Joshua Rogers, a serial backer interviewed in the article, exemplifies a Kickstarter user who backs projects out of solidarity with a community. He focuses his funding on projects in his Chicago neighborhood and in game projects that interest him.

Will we see “serial investors” emerge in equity crowdfunding?

Several similarities between Kickstarter and equity crowdfunding platforms suggest that we will. First, equity crowdfunding features individuals and teams with ambitious projects that need funding. Though donation or reward-based crowdfunding fits a different set of ambitious projects than equity-based crowdfunding does, all types of crowdfunding share the high-risk, high-reward entrepreneurial environment. Investors enjoy trying to mitigate their risk by picking the right investments so they can walk away with the high rewards.

More importantly, though, crowdfunding investors and Kickstarter backers share a motivation to be a part of something larger than themselves; they relate to the gaming community, or the bicycling community, or their neighborhood, and they want to support the businesses that grow in that community.

Equity-based crowdfunding discourages impulsive serial investing, though.
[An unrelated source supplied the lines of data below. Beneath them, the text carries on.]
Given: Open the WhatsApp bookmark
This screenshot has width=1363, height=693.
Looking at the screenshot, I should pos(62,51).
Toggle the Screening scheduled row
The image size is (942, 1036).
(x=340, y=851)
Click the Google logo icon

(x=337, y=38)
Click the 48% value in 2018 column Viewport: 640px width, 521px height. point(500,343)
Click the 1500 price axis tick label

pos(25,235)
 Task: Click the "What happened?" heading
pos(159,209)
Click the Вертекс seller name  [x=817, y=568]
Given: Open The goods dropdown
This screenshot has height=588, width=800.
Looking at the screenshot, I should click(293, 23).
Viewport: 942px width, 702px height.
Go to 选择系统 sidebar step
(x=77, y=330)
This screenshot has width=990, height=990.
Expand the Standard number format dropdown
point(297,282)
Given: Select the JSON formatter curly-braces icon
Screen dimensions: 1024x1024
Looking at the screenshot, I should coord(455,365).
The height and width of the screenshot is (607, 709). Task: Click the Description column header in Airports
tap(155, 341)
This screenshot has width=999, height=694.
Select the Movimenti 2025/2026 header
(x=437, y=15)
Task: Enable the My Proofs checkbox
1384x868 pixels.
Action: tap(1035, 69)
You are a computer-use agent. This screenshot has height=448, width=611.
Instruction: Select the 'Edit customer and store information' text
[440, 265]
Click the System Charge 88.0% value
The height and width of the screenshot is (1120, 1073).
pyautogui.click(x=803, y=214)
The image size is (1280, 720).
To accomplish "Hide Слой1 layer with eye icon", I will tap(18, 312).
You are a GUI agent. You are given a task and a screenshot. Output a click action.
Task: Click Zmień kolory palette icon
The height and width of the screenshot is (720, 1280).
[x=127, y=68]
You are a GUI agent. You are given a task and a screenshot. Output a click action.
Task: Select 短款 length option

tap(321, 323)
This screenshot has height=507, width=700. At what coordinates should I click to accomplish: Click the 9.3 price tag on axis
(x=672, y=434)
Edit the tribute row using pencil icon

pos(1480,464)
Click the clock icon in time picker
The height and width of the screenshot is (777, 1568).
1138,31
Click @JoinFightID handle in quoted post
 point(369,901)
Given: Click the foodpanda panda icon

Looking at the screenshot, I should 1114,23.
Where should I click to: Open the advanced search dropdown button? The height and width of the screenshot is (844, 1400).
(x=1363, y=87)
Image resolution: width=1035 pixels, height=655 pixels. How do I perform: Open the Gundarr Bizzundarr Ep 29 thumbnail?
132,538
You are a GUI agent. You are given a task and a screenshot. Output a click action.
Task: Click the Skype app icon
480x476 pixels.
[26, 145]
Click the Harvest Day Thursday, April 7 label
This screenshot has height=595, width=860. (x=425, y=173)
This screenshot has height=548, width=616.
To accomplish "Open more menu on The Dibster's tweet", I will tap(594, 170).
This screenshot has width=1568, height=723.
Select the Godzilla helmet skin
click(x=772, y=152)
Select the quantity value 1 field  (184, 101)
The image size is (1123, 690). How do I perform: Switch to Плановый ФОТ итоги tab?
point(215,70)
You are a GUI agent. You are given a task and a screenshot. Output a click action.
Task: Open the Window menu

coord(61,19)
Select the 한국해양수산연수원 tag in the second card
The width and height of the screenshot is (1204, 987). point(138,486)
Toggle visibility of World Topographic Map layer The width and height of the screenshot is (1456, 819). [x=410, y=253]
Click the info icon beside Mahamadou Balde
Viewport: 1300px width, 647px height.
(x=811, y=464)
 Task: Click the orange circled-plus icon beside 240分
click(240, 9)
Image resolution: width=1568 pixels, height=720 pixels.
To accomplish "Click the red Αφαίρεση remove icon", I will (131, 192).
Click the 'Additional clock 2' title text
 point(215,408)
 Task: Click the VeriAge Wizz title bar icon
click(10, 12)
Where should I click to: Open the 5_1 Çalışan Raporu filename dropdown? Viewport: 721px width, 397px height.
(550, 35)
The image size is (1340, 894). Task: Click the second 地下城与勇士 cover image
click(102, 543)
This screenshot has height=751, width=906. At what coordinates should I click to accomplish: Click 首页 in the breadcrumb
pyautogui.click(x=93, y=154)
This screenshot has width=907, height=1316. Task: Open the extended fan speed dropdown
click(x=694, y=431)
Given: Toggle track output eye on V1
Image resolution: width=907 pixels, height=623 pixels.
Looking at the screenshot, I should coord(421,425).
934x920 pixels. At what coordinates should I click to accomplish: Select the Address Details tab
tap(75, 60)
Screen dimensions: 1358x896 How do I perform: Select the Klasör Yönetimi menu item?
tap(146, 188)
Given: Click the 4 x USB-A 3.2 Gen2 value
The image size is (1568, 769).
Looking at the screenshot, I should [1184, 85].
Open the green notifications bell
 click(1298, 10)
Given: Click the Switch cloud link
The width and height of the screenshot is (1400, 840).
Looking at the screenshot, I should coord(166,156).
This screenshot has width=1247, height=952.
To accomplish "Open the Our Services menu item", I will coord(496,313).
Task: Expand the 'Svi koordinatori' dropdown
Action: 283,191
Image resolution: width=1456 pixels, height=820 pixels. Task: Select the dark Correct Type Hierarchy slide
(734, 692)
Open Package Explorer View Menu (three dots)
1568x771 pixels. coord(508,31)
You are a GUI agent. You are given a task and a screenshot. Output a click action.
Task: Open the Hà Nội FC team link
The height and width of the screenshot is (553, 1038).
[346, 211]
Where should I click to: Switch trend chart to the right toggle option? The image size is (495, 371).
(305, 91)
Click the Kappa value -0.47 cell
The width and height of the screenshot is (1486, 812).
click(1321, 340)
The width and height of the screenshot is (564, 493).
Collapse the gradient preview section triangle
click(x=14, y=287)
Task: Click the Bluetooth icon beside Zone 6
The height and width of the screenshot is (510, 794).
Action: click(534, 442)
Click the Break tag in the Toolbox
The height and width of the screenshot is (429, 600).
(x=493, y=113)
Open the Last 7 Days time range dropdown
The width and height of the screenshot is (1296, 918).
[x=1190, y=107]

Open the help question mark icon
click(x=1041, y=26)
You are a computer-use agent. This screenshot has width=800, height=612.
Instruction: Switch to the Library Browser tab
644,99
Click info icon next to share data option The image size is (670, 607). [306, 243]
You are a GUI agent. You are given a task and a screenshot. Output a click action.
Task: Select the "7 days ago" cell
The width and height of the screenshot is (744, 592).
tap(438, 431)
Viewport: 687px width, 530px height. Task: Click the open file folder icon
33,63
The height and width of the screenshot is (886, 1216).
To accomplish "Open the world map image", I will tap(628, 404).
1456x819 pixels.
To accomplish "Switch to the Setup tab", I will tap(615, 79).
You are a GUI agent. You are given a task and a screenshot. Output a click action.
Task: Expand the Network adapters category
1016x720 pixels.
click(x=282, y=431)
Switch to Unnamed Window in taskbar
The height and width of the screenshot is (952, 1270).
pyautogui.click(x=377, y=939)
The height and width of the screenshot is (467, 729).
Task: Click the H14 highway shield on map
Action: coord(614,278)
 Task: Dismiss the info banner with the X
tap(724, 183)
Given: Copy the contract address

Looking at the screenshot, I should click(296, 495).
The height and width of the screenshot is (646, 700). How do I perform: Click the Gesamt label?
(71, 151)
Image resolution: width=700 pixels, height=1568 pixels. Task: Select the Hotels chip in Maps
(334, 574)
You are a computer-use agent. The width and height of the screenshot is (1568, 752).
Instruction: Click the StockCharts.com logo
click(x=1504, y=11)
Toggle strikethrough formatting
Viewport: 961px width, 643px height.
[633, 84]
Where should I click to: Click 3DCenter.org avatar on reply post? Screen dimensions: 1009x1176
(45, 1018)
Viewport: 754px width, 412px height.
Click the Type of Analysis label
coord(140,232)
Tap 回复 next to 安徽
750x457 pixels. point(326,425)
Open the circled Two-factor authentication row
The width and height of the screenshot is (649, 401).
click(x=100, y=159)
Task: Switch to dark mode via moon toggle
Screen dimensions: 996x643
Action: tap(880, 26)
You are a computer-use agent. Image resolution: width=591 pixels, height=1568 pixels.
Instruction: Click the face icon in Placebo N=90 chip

First, equity-based crowdfunding campaigns support companies, not individual projects. So they don’t feature a physical thing that someone might buy on impulse if they happen to see it in the grocery store. A company might fund its business development goals through equity-based crowdfunding and cover the initial production costs of individual products through Kickstarter. For example, Nevermore Games, an independent game publishing company based in Richmond, VA, funded their game project called Mars Needs Mechanics on Kickstarter two days ago. The company itself, though, produces other games as well, like Utopia Engine and (upcoming) Chicken Caesar.

Second, investors buy a relationship with a company – potentially a long-term relationship. That relationship yields monetary returns after a year, or several years – but not a few months like some Kickstarter projects. As a result, people will approach investment with the intention to analyze their choices.

And if investors are smart, then serial investing will be more common than serial backing on Kickstarter.

The buys won’t be impulsive, Instead, investors will mitigate their risks by diversifying – by investing in a bunch of different things at once. And that’s a smart investment decision.

It’s funny that serial backing gets framed as a dangerous, addictive behavior, when the same behavior among investors is considered normal and desirable.

That’s not really fair to serial backers. Some of them might back things impulsively, but others might look at serial backing as a type of diversification.

Suppose a serial backer of board games is willing to pay $120 for a brilliant board game. He puts $40 into each of three different board games on Kickstarter. If just one of those board games gets produced and he gets one as a reward, even if he doesn’t demand a refund from the failed board games (which Kickstarter backers sometimes do), then the backer gets what he needs to be happy with the amount of money he spent. This backer strikes a balance between the likelihood that he gets a board game and the opportunity to lend a hand to new, fresh games and game designers. Maybe serial backing mitigates backers’ material
risks while allowing them to enjoy the reward of knowing that they helped someone create something new and special.

Maybe that’s just the calculus of philanthropic values, and it looks absolutely nothing like gambling or addiction at all.